A North Atlantic right whale calf spotted with his mother off Vero Beach last February is 2020’s first known fatality among the critically endangered species, according to the federal agency in charge of managing the huge mammals.
NOAA Fisheries says the calf was found floating off New Jersey in late June, and a necropsy showed the fatal wounds were inflicted by two separate vessel collisions weeks apart. The whale was the first of ten calves born in the 2019/2020 breeding season in South Atlantic waters.
Julie Albert, right whale program coordinator for the Palm Bay-based Marine Resources Council, said she and fellow whale watchers spotted the calf and its mother not far offshore near Vero and even obtained drone footage of the pair. They were seen again in March in the Gulf of Mexico. But the status of the mother is not known.
Albert said the right whale population, which numbers around 400 worldwide, can not afford to lose any calves.
“I’ve been doing this for 21 years and this is the first time I’ve heard of a whale getting struck by a boat twice and killing it,” she said. “To see the propeller cuts on the body . . . it’s just heart-breaking. We think the whale deaths that are confirmed only represent a third of the ones that die. This one didn’t make it six months.”
NOAA says since 2017, 31 right whales in Canada and the U.S. have been confirmed dead – mostly from being struck by boats or entangled in fishing gear as they make their way between their southern calving waters and their feeding grounds in New England and Canada.
Ten others have been observed alive, but with serious injuries. Those casualties represent about 10 percent of the worldwide population. Some scientists say if the death rate keeps up and birth rates remain low, the species could be biologically extinct by 2040.
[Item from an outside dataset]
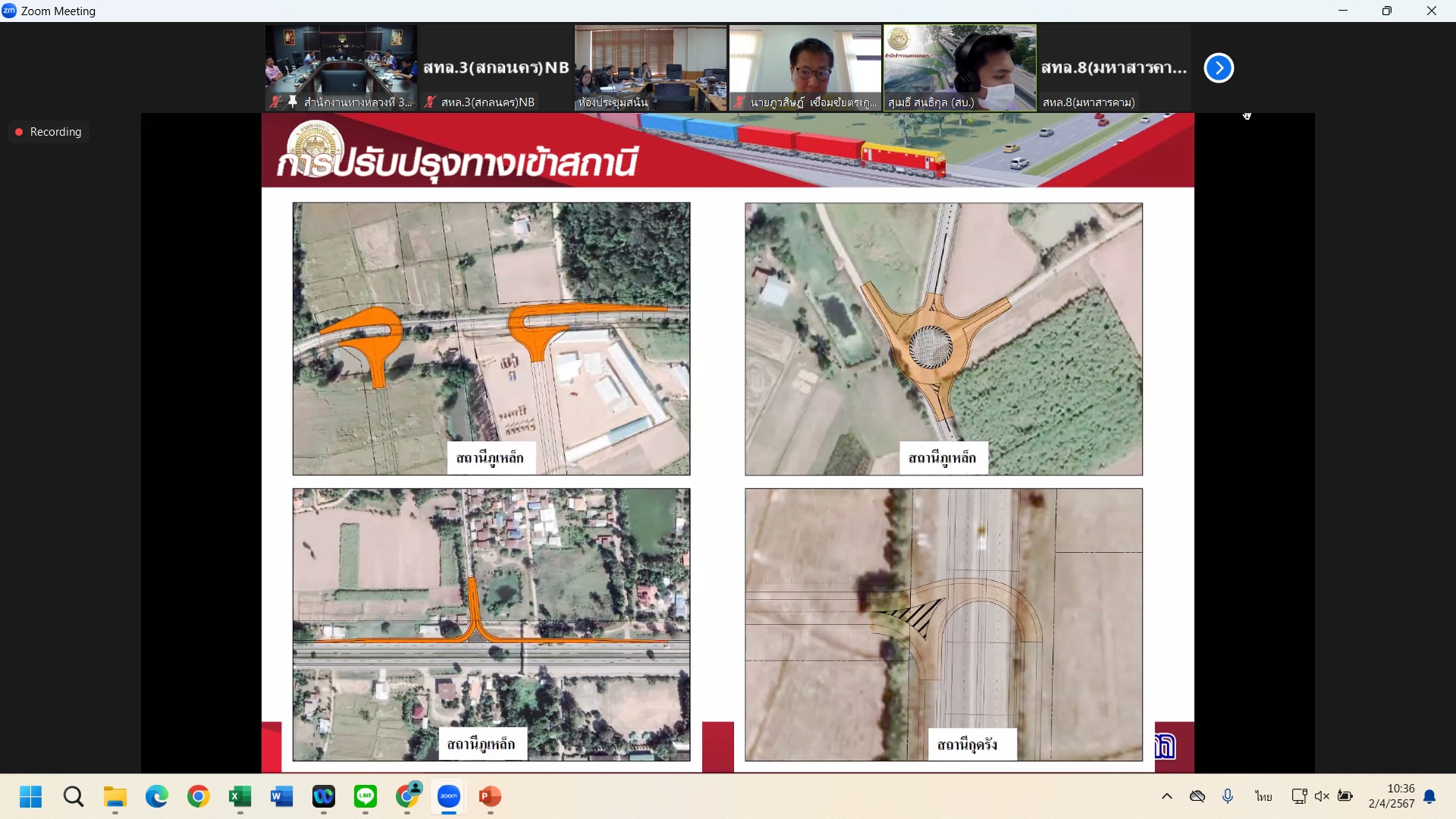Show next participants with blue arrow
The height and width of the screenshot is (819, 1456).
(x=1219, y=68)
The International Union for the Conservation of Nature (IUCN) recently changed the status of the population from endangered to critically endangered on the organization’s red list of threatened species.
But Albert says there is some progress on two fronts: commercial fishermen are beginning to embrace ropeless fishing gear and NOAA is looking at new ways to use technology to alert ships’ captains that right whales are in the area.
Albert is hoping for the best during the winter 2020/21 calving season when she and a cadre of volunteers will be on the lookout for whales in our inshore waters.
“We’re not done yet,” she said. “Somehow we’re going to have to figure out how to turn this around.”